Blade's memories of maps and patrols told him that they had about three miles to cover before reaching open country. They were nearing the end of the second mile before Narlena started to flag and slow. Her breath was coming in tortured gasps as she thrashed her arms about wildly. Blade led her off the street and into a building that offered shade from the sun. She collapsed in the dust and lay still. Without the convulsive heaving of her chest Blade would have thought her dead or dying. After a few minutes she sat up and gasped, «Is there any water?»
Blade shook his head. «I couldn't bring any with me. That would have made the guards suspicious.»
She nodded wearily. «At least those guards won't bother anybody any more. I kept telling the slaves that they could drag the guards down by sheer weight of numbers any time they wanted to do it. They finally believed me.»

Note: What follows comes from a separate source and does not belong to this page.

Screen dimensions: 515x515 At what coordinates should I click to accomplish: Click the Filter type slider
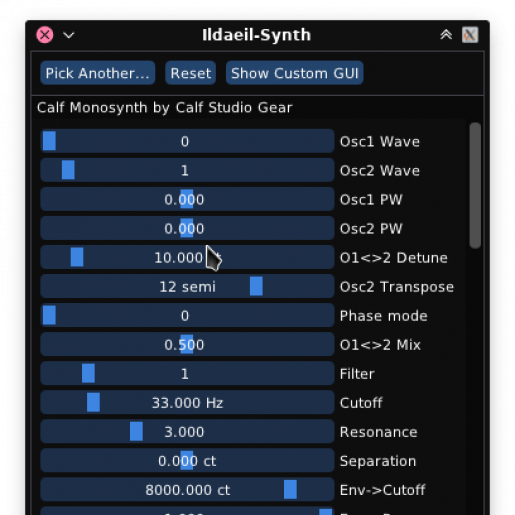(x=187, y=373)
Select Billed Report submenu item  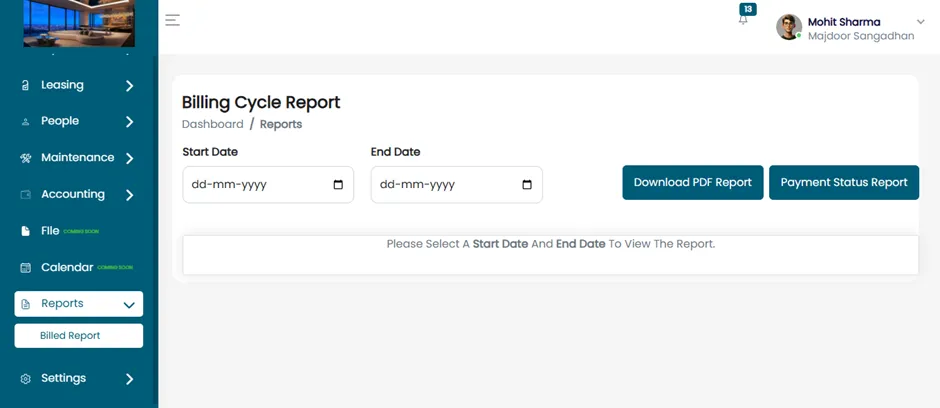coord(79,336)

«You were responsible for that?» Blade let his surprise show openly in his voice.
«Why not?» she said matter-of-factly. «I have learned much while I was a slave. I am a Dreamer no longer. I will never be one again, even when we go back to the other Dreamers and lead them to kill every Waker in Pura.» Her jaw tightened as she said that. Blade reached out and took her hand.
He sat there holding it silently until Narlena shook herself and said, «Blade, I think I can run again.» He helped her to her feet. They went out into the street again, looking cautiously about them for signs of approaching pursuers. For a moment Blade considered climbing to the top of the nearest tall building to get a better view to the east. Then he decided against it. The time it would take might give the pursuit a chance to organize, even to catch up. Getting caught in a building would be the end of them.
They set off to the west again. Now they moved at a steady lope that Blade knew he could keep up for hours and Narlena could manage as far as the edge of the city. Among the buildings were occasional patches of rank grass that had once been parks. Scarecrow trees stood tossing their branches in the stiffening breeze.
Soon they reached the streets where the purple thistles were growing in hedgelike masses from cracks where slabs of pavement many feet square had been heaved upward. The gutters were thick with mud, debris, and dead leaves. Some of the more ruined buildings were completely overgrown by moss, grass, thistles, and even small trees until there was practically nothing to show that a building had once stood there. Finally, there were no more buildings on either side: They slowed their pace to a walk as they passed through the five-century-old arch that marked the western edge of the city.